As the CDC gathers data about the COVID-19 omicron variant, which is now the dominant variant in the U.S., they have found that transmission occurs primarily in the early days of experiencing symptoms.

With that, the CDC is suggesting that infected individuals, regardless of vaccination status, quarantine for five days, and wear a mask around others for an additional five days as a precaution. If they are asymptomatic after five days, it is safe to to leave quarantine without a minimal threat of spreading the virus.

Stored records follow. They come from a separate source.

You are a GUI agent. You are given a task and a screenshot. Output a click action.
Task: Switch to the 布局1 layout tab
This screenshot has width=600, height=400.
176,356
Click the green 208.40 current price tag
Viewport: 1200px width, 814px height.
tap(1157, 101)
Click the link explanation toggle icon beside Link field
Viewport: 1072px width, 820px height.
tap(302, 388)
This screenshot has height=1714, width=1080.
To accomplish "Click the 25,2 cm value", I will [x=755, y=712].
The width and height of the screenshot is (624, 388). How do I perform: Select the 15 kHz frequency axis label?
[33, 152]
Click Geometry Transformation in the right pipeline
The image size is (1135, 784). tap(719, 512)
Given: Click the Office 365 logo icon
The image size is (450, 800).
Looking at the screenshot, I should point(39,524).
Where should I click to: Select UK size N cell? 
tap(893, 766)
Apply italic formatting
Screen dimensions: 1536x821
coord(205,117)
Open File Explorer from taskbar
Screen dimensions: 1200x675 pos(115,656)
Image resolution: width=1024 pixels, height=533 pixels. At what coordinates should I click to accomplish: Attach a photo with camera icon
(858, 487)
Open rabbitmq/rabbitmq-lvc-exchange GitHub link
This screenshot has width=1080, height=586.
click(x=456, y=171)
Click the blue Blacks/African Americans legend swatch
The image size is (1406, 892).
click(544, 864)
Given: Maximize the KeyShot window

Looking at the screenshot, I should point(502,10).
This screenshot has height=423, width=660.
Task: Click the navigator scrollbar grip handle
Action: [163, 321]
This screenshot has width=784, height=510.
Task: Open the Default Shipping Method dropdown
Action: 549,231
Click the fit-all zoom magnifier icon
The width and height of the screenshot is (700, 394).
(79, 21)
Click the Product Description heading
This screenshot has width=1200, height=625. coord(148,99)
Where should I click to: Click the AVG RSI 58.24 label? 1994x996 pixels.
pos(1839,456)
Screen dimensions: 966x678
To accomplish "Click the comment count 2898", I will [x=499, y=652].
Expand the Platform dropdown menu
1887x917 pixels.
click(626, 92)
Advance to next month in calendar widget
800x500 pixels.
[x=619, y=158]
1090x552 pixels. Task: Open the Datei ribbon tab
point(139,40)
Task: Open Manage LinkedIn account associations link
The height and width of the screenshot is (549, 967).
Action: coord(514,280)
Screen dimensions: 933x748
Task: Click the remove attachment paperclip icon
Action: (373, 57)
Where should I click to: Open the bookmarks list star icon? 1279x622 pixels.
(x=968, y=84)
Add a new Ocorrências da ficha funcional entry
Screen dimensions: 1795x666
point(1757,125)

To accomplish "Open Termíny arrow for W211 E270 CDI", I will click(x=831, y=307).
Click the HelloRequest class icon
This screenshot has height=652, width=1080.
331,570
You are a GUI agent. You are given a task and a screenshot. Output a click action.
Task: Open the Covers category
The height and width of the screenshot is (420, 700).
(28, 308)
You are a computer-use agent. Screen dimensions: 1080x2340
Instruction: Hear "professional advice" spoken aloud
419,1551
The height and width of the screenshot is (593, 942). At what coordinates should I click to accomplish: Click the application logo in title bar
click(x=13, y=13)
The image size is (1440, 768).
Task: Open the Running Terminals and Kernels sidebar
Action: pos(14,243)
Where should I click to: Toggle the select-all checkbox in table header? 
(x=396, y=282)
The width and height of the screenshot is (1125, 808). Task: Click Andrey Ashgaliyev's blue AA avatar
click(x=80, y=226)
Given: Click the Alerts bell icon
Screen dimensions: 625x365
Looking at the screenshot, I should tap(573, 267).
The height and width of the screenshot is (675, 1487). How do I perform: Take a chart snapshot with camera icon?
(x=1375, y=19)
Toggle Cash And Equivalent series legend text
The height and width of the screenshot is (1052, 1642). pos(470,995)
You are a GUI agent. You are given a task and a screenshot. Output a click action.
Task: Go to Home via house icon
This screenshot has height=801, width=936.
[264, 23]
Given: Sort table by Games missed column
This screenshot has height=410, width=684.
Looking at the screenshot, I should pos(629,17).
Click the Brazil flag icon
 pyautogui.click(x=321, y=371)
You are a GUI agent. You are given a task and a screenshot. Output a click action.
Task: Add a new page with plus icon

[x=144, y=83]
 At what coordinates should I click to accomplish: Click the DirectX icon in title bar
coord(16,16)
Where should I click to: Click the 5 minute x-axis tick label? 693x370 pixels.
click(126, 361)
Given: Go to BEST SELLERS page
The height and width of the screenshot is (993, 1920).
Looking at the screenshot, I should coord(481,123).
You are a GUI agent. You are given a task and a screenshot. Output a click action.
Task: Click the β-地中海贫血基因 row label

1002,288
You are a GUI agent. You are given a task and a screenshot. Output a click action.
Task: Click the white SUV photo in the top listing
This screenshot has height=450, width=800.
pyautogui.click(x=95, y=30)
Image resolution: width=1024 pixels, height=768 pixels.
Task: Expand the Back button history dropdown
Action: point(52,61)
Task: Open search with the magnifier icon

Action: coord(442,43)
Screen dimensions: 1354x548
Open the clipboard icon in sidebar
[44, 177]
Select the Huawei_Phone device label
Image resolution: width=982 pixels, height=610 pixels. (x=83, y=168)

“Given what we currently know about COVID-19 and the Omicron variant, CDC is shortening the recommended time for isolation from 10 days for people with COVID-19 to 5 days, if asymptomatic, followed by 5 days of wearing a mask when around others,” The CDC said in a statement Monday. “The change is motivated by science demonstrating that the majority of SARS-CoV-2 transmission occurs early in the course of illness, generally in the 1-2 days prior to onset of symptoms and the 2-3 days after.”

A similar quarantine recommendation has been set for unvaccinated people, or people who are six months removed from their last vaccine, who may have come in contact with with an infected individual. A five day quarantine period, followed by five days of masking is advised.

For asymptomatic people who are fully vaccinated, or “boosted,” no quarantine period is suggested if exposed, but the CDC is recommending they wear a mask around others for 10 days and take a COVID-19 test on the fifth day after the exposure, and or if they experience symptoms within that time.

“The Omicron variant is spreading quickly and has the potential to impact all facets of our society. CDC’s updated recommendations for isolation and quarantine balance what we know about the spread of the virus and the protection provided by vaccination and booster doses,” CDC Director, Dr. Rochelle Walensky said. “These updates ensure people can safely continue their daily lives. Prevention is our best option: get vaccinated, get boosted, wear a mask in public indoor settings in areas of substantial and high community transmission, and take a test before you gather.”